Revisiting Potter, Part 7: The Deathly Hallows

Well, I finally finished my re-read of the Harry Potter. Yes, that one I started over two years ago and intended to complete in just a couple of months. Somehow, time has dragged while also slipping through my fingers. It's annoying how that works.

Anyway, I was so excited to finally finish reading Harry Potter and the Deathly Hallows, because Colin and I had also been doing a simultaneous movie re-watch. I wouldn't allow the movie version to be viewed again before I had finished the book, so you can probably understand, knowing how long ago I read the 6th book, my husband's impatience. This final installment was particularly fun to get into, because I distinctly remember my life exactly when this book came out in 2007. Unlike the earlier books that are relegated in my mind to generic high school memories, I remember devouring this book while spending a month babysitting in Maine--after the kids had finished it, of course. But despite remembering the minute details of my life at this point, I still would not have been able to give you a plot synopsis of Harry Potter's final chapter.

After this time around, I hope to remember it better.

When book 7 opens, Harry is lost. He's uncertain of his next move. He's grasping for a solution without the guidance of his brilliant, fearless leader. The confidence he's had for the past 6 years is gone; essentially, his whole world is rocked.

But the reason Harry Potter is a great character, a great hero, is that he forges on. He is tasked with the impossible--conquering the most powerful, dangerous wizard in history. It's a task that may not end well (remember, "neither can live while the other survives"), but Harry is a noble leader--it is his duty to see this fight to the end.
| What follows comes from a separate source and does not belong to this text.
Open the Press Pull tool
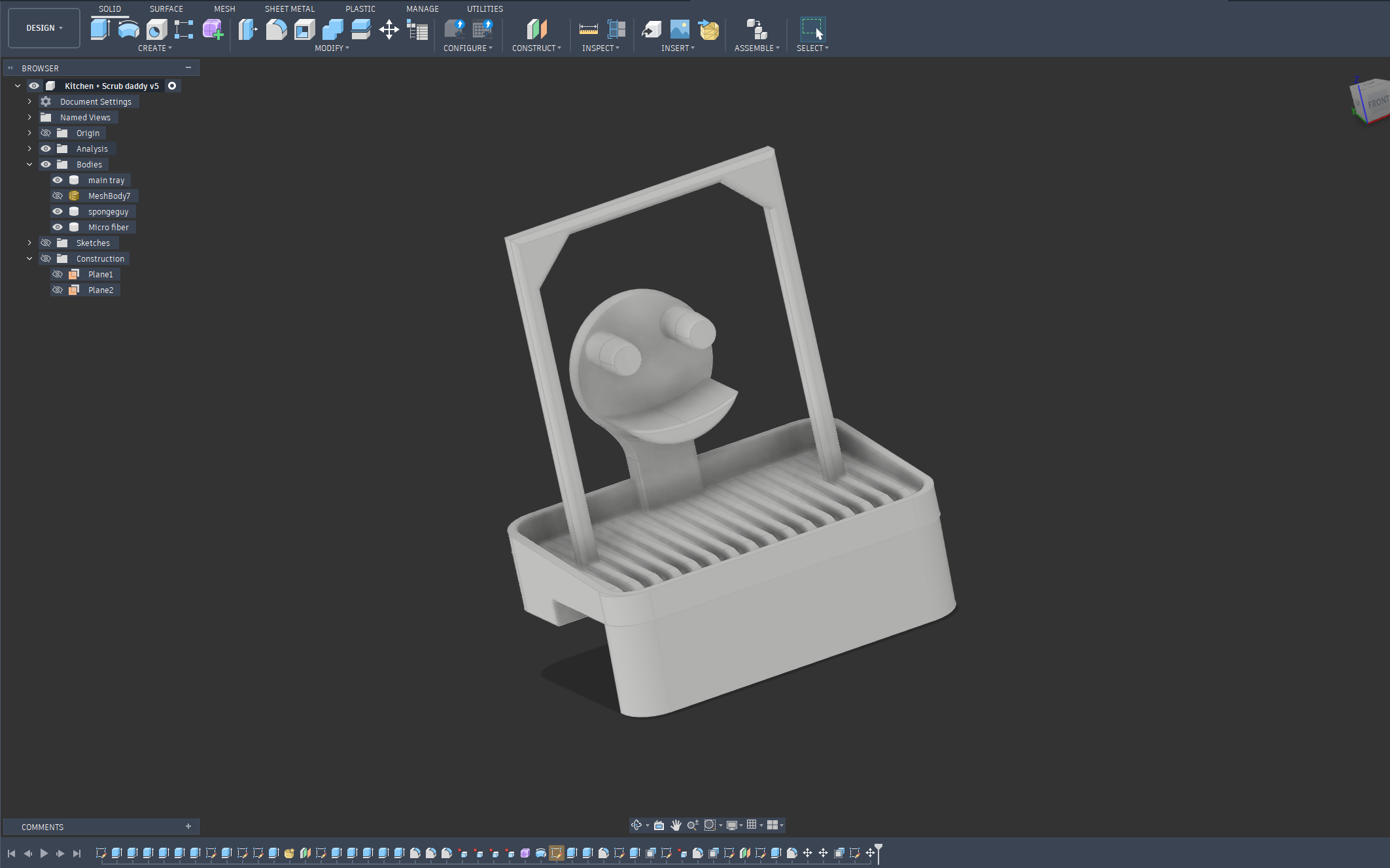(247, 29)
The tale of the Deathly Hallows provides a new twist to Harry Potter's seemingly endless quest. There are three infamous, rumored artifacts that have the power to conquer death, and Harry figures Voldemort is after them. Much of the story follows Harry, Hermione, and Ron on their quest around the world for the Elder Wand and Resurrection Stone, avoiding the Death Eaters that are anxious to find them. The pressure to find answers and avoid capture exacerbates the tension that is felt by our main characters, even amongst these three that are closer than most. In this highly anxious environment, the reader is reminded that these characters are human, with scattered emotions and potentially volatile behaviors. I think, during these moments, Rowling shows us some of the truest, realest characterizations, and we love them even more for their arguments and outbursts.

Essentially, this book ties up all the many loose ends that have been lingering throughout the previous six books. And though Deathly Hallows gives us a new piece to the puzzle, those pieces are finally fitting together as Harry Potter's world is explained. Naturally, it must end with a battle, and that battle is the penultimate culminating scene; textbooks can point to the Battle of Hogwarts as the very definition of climax.
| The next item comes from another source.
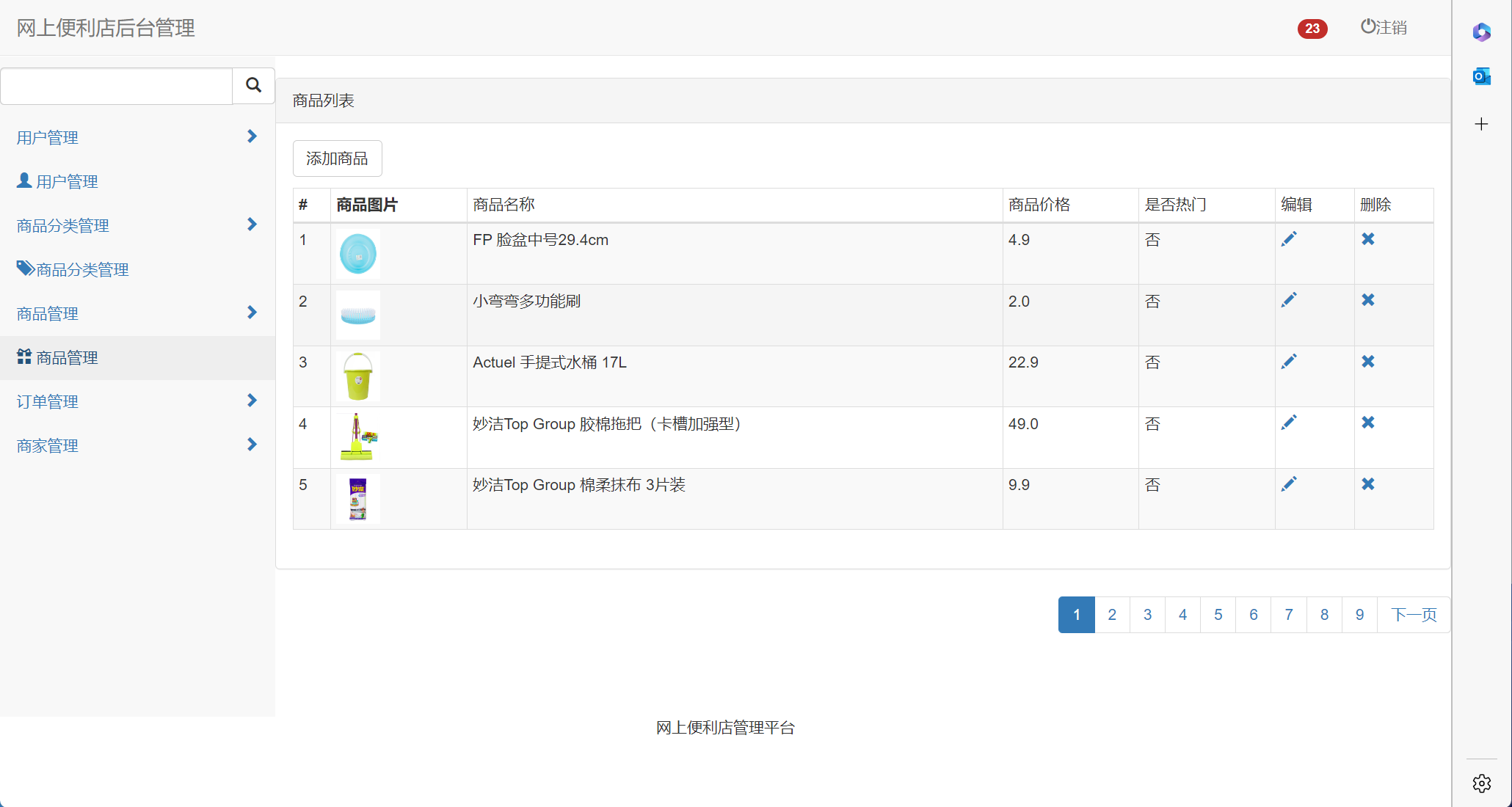
Task: Edit the FP 脸盆中号29.4cm product
Action: [1290, 239]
When the smoke has cleared and it's all over and done with, we're left with a reassured sense of satisfaction, as if we can finally exhale with the trust that all is well.

There are few stories with as much renown as Harry Potter, few with such heart. I truly believe there is nothing else like it. I'm lucky to have been around to experience firsthand as the story unfolded, and I'm thankful that these stories exist to inspire, intrigue, and invigorate readers as generations pass.